Neuf constitutions de partie civiles
Malgré l'ampleur de l'escroquerie présumée, seules neuf victimes s'étaient constituées partie civile dans cette affaire, début janvier, et l'on ne comptait qu'une trentaine de plaintes. " Les gens ont sans doute honte d'avoir été floués" estime maître Régine Sobesky-Guéril, avocate à Cayenne d'une victime. En Guyane, plusieurs élus auraient souscrit un plan de financement. C'est le cas de l'ex-députée UMP de Guyane et actuelle conseillère générale de Kourou, Juliana Rimane qui n'a pas porté plainte. "Le plan de financement était pour une parente" indique un proche de l'élue guyanaise, actuellement en métropole. "Tout le monde a été sollicité dans cette affaire, même des ingénieurs métros se sont faits avoir" confie un cadre du Centre spatial guyanais.

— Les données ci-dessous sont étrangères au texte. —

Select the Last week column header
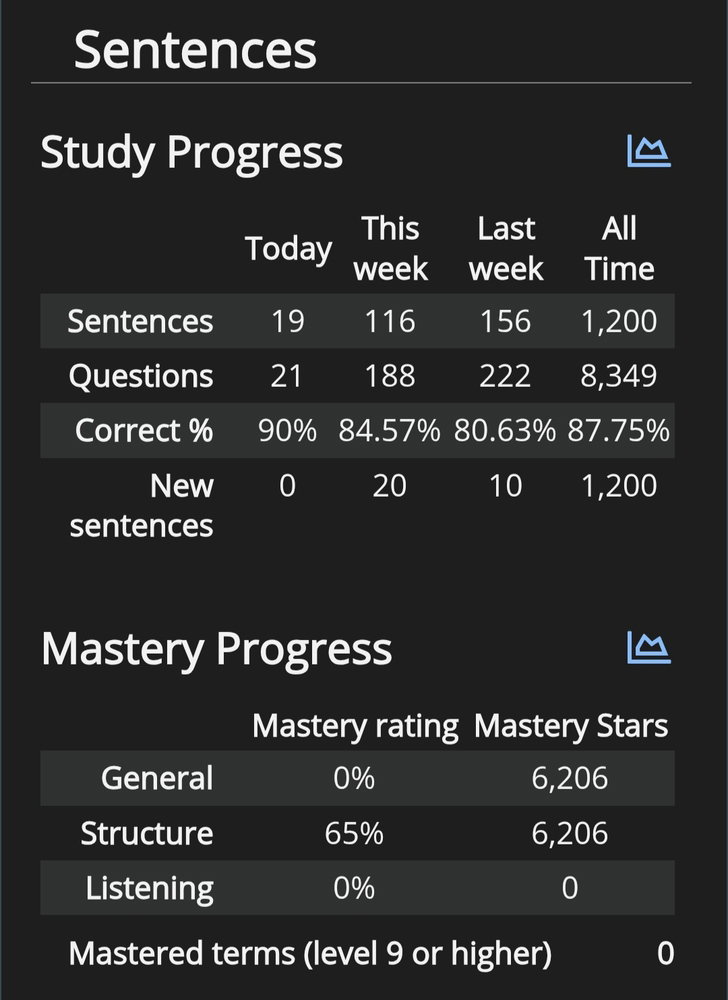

Selon une ex-proche de Marc Dehi : " en Guyane, c'est principalement des Haïtiens d'origine qui ont souscrit, pas mal d'agriculteurs d'origine hmong également. Un entrepreneur haïtien a investi plusieurs centaines de milliers d'euros". Cet entrepreneur, qui travaille dans le BTP ne nous l'a pas confirmé mais explique : " A Paris, avant nous, les personnes avaient reçu leur argent. J'y ai crû et je ne suis pas le seul. Une dame qui travaillait à France-Télécom aux Antilles depuis plus de 20 ans a quitté cette société pour rejoindre le bureau de Marc Déhi à Paris. Je savais que ce système s'arrêterait un jour, cela s'est passé plutôt que je pensais. C'est l'Etat qui l'a voulu " déclare-t-il. " Des souscriptions de plus de 50 000 euros par une seule personne, c'est arrivé" indique, de son côté, un enquêteur. Mais pour expliquer le nombre limité de plaintes, il n'y a pas que la honte : "beaucoup d'argent vient de l'économie parallèle de Guyane, notamment des constructions de maisons illégales. Des gens ont investi un matelas d'espèces. Ils ne veulent pas porter plainte et attirer le fisc" explique-t-on. La justice a bloqué 1,3 millions d'euros sur le compte d'Omega Consulting en Guadeloupe. Selon l'enquête, des centaines de milliers d'euros sont parvenus à Saint-Martin, en Afrique et même à Copenhague . Un reçu en témoigne. Et un magistrat s'interroge : " Il y a des sommes tellement faramineuses qui circulent que l'on se demande si monsieur Déhi est exceptionnellement organisé et s'est enrichi uniquement sur un plan personnel ou s'il a abondé certaines cagnottes".